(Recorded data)
========

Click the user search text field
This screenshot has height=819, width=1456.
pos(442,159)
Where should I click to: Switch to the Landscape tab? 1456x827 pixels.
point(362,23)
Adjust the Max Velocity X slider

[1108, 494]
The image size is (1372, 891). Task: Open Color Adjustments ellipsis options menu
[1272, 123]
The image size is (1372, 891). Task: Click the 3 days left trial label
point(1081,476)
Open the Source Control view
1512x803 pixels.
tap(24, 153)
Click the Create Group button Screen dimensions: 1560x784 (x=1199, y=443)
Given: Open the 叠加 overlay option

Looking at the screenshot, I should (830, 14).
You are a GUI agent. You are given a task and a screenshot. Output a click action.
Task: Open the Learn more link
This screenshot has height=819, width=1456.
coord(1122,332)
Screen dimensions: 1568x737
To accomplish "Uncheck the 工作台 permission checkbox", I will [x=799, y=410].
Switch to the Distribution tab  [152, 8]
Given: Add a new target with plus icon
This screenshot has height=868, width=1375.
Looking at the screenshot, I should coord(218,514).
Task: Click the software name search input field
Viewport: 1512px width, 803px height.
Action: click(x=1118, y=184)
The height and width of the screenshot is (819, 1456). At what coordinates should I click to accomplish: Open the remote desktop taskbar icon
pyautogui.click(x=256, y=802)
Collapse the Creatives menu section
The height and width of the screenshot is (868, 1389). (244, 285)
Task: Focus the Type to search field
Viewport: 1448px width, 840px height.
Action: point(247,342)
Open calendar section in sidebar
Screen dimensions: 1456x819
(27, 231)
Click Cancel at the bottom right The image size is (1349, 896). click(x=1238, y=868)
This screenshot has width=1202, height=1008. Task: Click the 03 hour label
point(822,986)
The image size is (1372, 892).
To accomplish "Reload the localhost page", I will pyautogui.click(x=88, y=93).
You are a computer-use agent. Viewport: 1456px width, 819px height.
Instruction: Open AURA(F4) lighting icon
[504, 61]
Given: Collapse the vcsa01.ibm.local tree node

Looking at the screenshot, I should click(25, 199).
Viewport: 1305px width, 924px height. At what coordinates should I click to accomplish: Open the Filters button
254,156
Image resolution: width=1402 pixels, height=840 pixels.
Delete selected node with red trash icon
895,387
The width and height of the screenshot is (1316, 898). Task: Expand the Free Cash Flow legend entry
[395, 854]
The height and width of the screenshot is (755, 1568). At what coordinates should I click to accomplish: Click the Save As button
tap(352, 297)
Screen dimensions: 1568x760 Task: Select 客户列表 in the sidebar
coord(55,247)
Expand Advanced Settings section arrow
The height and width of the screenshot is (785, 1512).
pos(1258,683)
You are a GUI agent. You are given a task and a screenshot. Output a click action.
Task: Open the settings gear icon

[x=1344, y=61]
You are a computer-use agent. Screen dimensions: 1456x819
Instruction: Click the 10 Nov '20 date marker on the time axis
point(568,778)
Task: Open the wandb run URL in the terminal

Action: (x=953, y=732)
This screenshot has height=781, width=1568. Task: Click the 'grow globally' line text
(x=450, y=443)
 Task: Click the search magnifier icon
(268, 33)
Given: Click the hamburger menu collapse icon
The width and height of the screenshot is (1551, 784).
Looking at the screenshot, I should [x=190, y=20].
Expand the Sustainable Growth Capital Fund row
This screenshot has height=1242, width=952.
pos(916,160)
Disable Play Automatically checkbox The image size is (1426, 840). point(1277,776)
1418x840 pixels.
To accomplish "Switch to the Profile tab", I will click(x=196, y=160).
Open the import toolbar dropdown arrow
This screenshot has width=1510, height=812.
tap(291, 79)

========

● **TASK TO COMPLETE**: The full set of entries above should be given again exactly.

● **ANSWER SECTION**:
Click the user search text field
This screenshot has height=819, width=1456.
pos(442,159)
Where should I click to: Switch to the Landscape tab? 1456x827 pixels.
point(362,23)
Adjust the Max Velocity X slider

[1108, 494]
The image size is (1372, 891). Task: Open Color Adjustments ellipsis options menu
[1272, 123]
The image size is (1372, 891). Task: Click the 3 days left trial label
point(1081,476)
Open the Source Control view
1512x803 pixels.
tap(24, 153)
Click the Create Group button Screen dimensions: 1560x784 (x=1199, y=443)
Given: Open the 叠加 overlay option

Looking at the screenshot, I should (830, 14).
You are a GUI agent. You are given a task and a screenshot. Output a click action.
Task: Open the Learn more link
This screenshot has height=819, width=1456.
coord(1122,332)
Screen dimensions: 1568x737
To accomplish "Uncheck the 工作台 permission checkbox", I will [x=799, y=410].
Switch to the Distribution tab  [152, 8]
Given: Add a new target with plus icon
This screenshot has height=868, width=1375.
Looking at the screenshot, I should coord(218,514).
Task: Click the software name search input field
Viewport: 1512px width, 803px height.
Action: click(x=1118, y=184)
The height and width of the screenshot is (819, 1456). At what coordinates should I click to accomplish: Open the remote desktop taskbar icon
pyautogui.click(x=256, y=802)
Collapse the Creatives menu section
The height and width of the screenshot is (868, 1389). (244, 285)
Task: Focus the Type to search field
Viewport: 1448px width, 840px height.
Action: point(247,342)
Open calendar section in sidebar
Screen dimensions: 1456x819
(27, 231)
Click Cancel at the bottom right The image size is (1349, 896). click(x=1238, y=868)
This screenshot has width=1202, height=1008. Task: Click the 03 hour label
point(822,986)
The image size is (1372, 892).
To accomplish "Reload the localhost page", I will pyautogui.click(x=88, y=93).
You are a computer-use agent. Viewport: 1456px width, 819px height.
Instruction: Open AURA(F4) lighting icon
[504, 61]
Given: Collapse the vcsa01.ibm.local tree node

Looking at the screenshot, I should click(25, 199).
Viewport: 1305px width, 924px height. At what coordinates should I click to accomplish: Open the Filters button
254,156
Image resolution: width=1402 pixels, height=840 pixels.
Delete selected node with red trash icon
895,387
The width and height of the screenshot is (1316, 898). Task: Expand the Free Cash Flow legend entry
[395, 854]
The height and width of the screenshot is (755, 1568). At what coordinates should I click to accomplish: Click the Save As button
tap(352, 297)
Screen dimensions: 1568x760 Task: Select 客户列表 in the sidebar
coord(55,247)
Expand Advanced Settings section arrow
The height and width of the screenshot is (785, 1512).
pos(1258,683)
You are a GUI agent. You are given a task and a screenshot. Output a click action.
Task: Open the settings gear icon

[x=1344, y=61]
You are a computer-use agent. Screen dimensions: 1456x819
Instruction: Click the 10 Nov '20 date marker on the time axis
point(568,778)
Task: Open the wandb run URL in the terminal

Action: (x=953, y=732)
This screenshot has height=781, width=1568. Task: Click the 'grow globally' line text
(x=450, y=443)
 Task: Click the search magnifier icon
(268, 33)
Given: Click the hamburger menu collapse icon
The width and height of the screenshot is (1551, 784).
Looking at the screenshot, I should [x=190, y=20].
Expand the Sustainable Growth Capital Fund row
This screenshot has height=1242, width=952.
pos(916,160)
Disable Play Automatically checkbox The image size is (1426, 840). point(1277,776)
1418x840 pixels.
To accomplish "Switch to the Profile tab", I will click(x=196, y=160).
Open the import toolbar dropdown arrow
This screenshot has width=1510, height=812.
tap(291, 79)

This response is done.